*练习数据*
---

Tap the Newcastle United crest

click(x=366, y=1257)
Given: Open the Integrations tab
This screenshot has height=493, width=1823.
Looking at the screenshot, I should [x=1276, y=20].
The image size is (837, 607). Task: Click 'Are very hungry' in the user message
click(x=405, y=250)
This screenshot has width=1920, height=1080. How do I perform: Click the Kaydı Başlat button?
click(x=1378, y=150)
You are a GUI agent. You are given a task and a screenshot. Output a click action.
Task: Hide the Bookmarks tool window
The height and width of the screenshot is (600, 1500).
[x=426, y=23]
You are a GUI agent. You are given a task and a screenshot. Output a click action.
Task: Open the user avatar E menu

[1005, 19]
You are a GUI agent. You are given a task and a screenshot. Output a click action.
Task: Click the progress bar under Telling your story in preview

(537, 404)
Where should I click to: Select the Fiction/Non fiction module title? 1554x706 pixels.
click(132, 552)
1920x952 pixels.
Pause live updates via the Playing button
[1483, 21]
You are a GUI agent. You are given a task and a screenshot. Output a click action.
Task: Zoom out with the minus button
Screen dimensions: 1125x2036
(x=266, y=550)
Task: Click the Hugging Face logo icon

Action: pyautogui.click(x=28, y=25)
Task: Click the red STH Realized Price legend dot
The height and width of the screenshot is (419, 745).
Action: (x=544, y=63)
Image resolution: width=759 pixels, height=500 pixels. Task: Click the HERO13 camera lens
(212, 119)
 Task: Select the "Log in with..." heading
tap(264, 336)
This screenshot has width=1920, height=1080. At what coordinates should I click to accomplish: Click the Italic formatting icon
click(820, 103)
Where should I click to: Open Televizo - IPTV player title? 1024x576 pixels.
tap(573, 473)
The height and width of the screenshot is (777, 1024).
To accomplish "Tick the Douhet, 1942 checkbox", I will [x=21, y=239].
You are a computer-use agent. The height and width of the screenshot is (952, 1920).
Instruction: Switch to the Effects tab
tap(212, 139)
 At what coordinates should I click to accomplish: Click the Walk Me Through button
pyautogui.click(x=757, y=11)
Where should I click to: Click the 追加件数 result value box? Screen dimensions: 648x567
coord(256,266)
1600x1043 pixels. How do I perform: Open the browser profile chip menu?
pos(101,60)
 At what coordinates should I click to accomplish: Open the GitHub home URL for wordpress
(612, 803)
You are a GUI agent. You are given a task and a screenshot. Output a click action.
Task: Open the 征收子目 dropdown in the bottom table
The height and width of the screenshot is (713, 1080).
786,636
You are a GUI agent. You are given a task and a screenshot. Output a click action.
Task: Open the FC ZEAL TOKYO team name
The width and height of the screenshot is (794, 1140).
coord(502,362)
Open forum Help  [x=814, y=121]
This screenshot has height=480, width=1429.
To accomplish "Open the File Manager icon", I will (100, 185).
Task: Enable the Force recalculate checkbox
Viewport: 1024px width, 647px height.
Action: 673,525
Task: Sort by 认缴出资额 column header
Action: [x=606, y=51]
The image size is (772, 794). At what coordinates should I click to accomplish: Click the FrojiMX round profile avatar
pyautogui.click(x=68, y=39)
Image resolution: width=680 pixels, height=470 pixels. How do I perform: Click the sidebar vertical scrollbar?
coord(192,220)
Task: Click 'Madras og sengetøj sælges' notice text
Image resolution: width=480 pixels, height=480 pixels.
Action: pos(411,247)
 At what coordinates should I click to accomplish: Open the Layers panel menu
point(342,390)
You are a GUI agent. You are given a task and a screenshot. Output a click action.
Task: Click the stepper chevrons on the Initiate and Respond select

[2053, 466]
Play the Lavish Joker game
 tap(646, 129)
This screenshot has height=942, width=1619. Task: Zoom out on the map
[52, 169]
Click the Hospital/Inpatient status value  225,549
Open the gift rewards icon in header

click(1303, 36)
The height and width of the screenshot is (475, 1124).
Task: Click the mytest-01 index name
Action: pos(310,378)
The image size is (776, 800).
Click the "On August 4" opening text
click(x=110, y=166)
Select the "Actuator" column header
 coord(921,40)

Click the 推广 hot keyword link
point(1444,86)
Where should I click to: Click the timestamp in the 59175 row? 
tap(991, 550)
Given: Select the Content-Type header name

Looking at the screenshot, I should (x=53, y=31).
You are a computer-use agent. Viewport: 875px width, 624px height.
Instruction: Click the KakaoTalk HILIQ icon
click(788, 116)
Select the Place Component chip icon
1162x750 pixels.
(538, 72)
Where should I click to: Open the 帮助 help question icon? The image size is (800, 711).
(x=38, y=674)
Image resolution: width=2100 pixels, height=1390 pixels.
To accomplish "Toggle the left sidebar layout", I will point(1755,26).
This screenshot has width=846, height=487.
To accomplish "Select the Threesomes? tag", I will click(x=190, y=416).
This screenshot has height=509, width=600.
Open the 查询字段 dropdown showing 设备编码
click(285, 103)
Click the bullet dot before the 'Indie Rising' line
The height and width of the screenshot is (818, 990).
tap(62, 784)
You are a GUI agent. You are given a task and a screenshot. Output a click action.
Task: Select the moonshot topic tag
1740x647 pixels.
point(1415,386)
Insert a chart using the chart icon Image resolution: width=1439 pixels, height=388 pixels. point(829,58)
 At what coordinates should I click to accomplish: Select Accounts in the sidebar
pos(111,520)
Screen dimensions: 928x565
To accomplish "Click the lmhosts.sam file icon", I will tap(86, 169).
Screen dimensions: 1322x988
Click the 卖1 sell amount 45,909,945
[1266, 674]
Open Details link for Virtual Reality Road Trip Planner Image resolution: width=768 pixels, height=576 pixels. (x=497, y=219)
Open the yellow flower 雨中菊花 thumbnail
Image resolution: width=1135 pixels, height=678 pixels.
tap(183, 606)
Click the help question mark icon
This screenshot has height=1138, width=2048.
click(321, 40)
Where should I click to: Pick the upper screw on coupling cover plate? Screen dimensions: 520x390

---

*练习说明*
能否把上面所有行重新写出，将其中的“click action”一律替换为“tap action”，其余内容保持不变？

*完整输出*
Tap the Newcastle United crest

click(x=366, y=1257)
Given: Open the Integrations tab
This screenshot has height=493, width=1823.
Looking at the screenshot, I should [x=1276, y=20].
The image size is (837, 607). Task: Click 'Are very hungry' in the user message
click(x=405, y=250)
This screenshot has width=1920, height=1080. How do I perform: Click the Kaydı Başlat button?
click(x=1378, y=150)
You are a GUI agent. You are given a task and a screenshot. Output a tap action.
Task: Hide the Bookmarks tool window
The height and width of the screenshot is (600, 1500).
[x=426, y=23]
You are a GUI agent. You are given a task and a screenshot. Output a tap action.
Task: Open the user avatar E menu

[1005, 19]
You are a GUI agent. You are given a task and a screenshot. Output a tap action.
Task: Click the progress bar under Telling your story in preview

(537, 404)
Where should I click to: Select the Fiction/Non fiction module title? 1554x706 pixels.
click(132, 552)
1920x952 pixels.
Pause live updates via the Playing button
[1483, 21]
You are a GUI agent. You are given a task and a screenshot. Output a tap action.
Task: Zoom out with the minus button
Screen dimensions: 1125x2036
(x=266, y=550)
Task: Click the Hugging Face logo icon

Action: pyautogui.click(x=28, y=25)
Task: Click the red STH Realized Price legend dot
The height and width of the screenshot is (419, 745).
Action: (x=544, y=63)
Image resolution: width=759 pixels, height=500 pixels. Task: Click the HERO13 camera lens
(212, 119)
 Task: Select the "Log in with..." heading
tap(264, 336)
This screenshot has width=1920, height=1080. At what coordinates should I click to accomplish: Click the Italic formatting icon
click(820, 103)
Where should I click to: Open Televizo - IPTV player title? 1024x576 pixels.
tap(573, 473)
The height and width of the screenshot is (777, 1024).
To accomplish "Tick the Douhet, 1942 checkbox", I will [x=21, y=239].
You are a computer-use agent. The height and width of the screenshot is (952, 1920).
Instruction: Switch to the Effects tab
tap(212, 139)
 At what coordinates should I click to accomplish: Click the Walk Me Through button
pyautogui.click(x=757, y=11)
Where should I click to: Click the 追加件数 result value box? Screen dimensions: 648x567
coord(256,266)
1600x1043 pixels. How do I perform: Open the browser profile chip menu?
pos(101,60)
 At what coordinates should I click to accomplish: Open the GitHub home URL for wordpress
(612, 803)
You are a GUI agent. You are given a task and a screenshot. Output a tap action.
Task: Open the 征收子目 dropdown in the bottom table
The height and width of the screenshot is (713, 1080).
786,636
You are a GUI agent. You are given a task and a screenshot. Output a tap action.
Task: Open the FC ZEAL TOKYO team name
The width and height of the screenshot is (794, 1140).
coord(502,362)
Open forum Help  [x=814, y=121]
This screenshot has height=480, width=1429.
To accomplish "Open the File Manager icon", I will (100, 185).
Task: Enable the Force recalculate checkbox
Viewport: 1024px width, 647px height.
Action: 673,525
Task: Sort by 认缴出资额 column header
Action: [x=606, y=51]
The image size is (772, 794). At what coordinates should I click to accomplish: Click the FrojiMX round profile avatar
pyautogui.click(x=68, y=39)
Image resolution: width=680 pixels, height=470 pixels. How do I perform: Click the sidebar vertical scrollbar?
coord(192,220)
Task: Click 'Madras og sengetøj sælges' notice text
Image resolution: width=480 pixels, height=480 pixels.
Action: pos(411,247)
 At what coordinates should I click to accomplish: Open the Layers panel menu
point(342,390)
You are a GUI agent. You are given a task and a screenshot. Output a tap action.
Task: Click the stepper chevrons on the Initiate and Respond select

[2053, 466]
Play the Lavish Joker game
 tap(646, 129)
This screenshot has height=942, width=1619. Task: Zoom out on the map
[52, 169]
Click the Hospital/Inpatient status value  225,549
Open the gift rewards icon in header

click(1303, 36)
The height and width of the screenshot is (475, 1124).
Task: Click the mytest-01 index name
Action: pos(310,378)
The image size is (776, 800).
Click the "On August 4" opening text
click(x=110, y=166)
Select the "Actuator" column header
 coord(921,40)

Click the 推广 hot keyword link
point(1444,86)
Where should I click to: Click the timestamp in the 59175 row? 
tap(991, 550)
Given: Select the Content-Type header name

Looking at the screenshot, I should (x=53, y=31).
You are a computer-use agent. Viewport: 875px width, 624px height.
Instruction: Click the KakaoTalk HILIQ icon
click(788, 116)
Select the Place Component chip icon
1162x750 pixels.
(538, 72)
Where should I click to: Open the 帮助 help question icon? The image size is (800, 711).
(x=38, y=674)
Image resolution: width=2100 pixels, height=1390 pixels.
To accomplish "Toggle the left sidebar layout", I will point(1755,26).
This screenshot has width=846, height=487.
To accomplish "Select the Threesomes? tag", I will click(x=190, y=416).
This screenshot has height=509, width=600.
Open the 查询字段 dropdown showing 设备编码
click(285, 103)
Click the bullet dot before the 'Indie Rising' line
The height and width of the screenshot is (818, 990).
tap(62, 784)
You are a GUI agent. You are given a task and a screenshot. Output a tap action.
Task: Select the moonshot topic tag
1740x647 pixels.
point(1415,386)
Insert a chart using the chart icon Image resolution: width=1439 pixels, height=388 pixels. point(829,58)
 At what coordinates should I click to accomplish: Select Accounts in the sidebar
pos(111,520)
Screen dimensions: 928x565
To accomplish "Click the lmhosts.sam file icon", I will tap(86, 169).
Screen dimensions: 1322x988
Click the 卖1 sell amount 45,909,945
[1266, 674]
Open Details link for Virtual Reality Road Trip Planner Image resolution: width=768 pixels, height=576 pixels. (x=497, y=219)
Open the yellow flower 雨中菊花 thumbnail
Image resolution: width=1135 pixels, height=678 pixels.
tap(183, 606)
Click the help question mark icon
This screenshot has height=1138, width=2048.
click(321, 40)
Where should I click to: Pick the upper screw on coupling cover plate? Screen dimensions: 520x390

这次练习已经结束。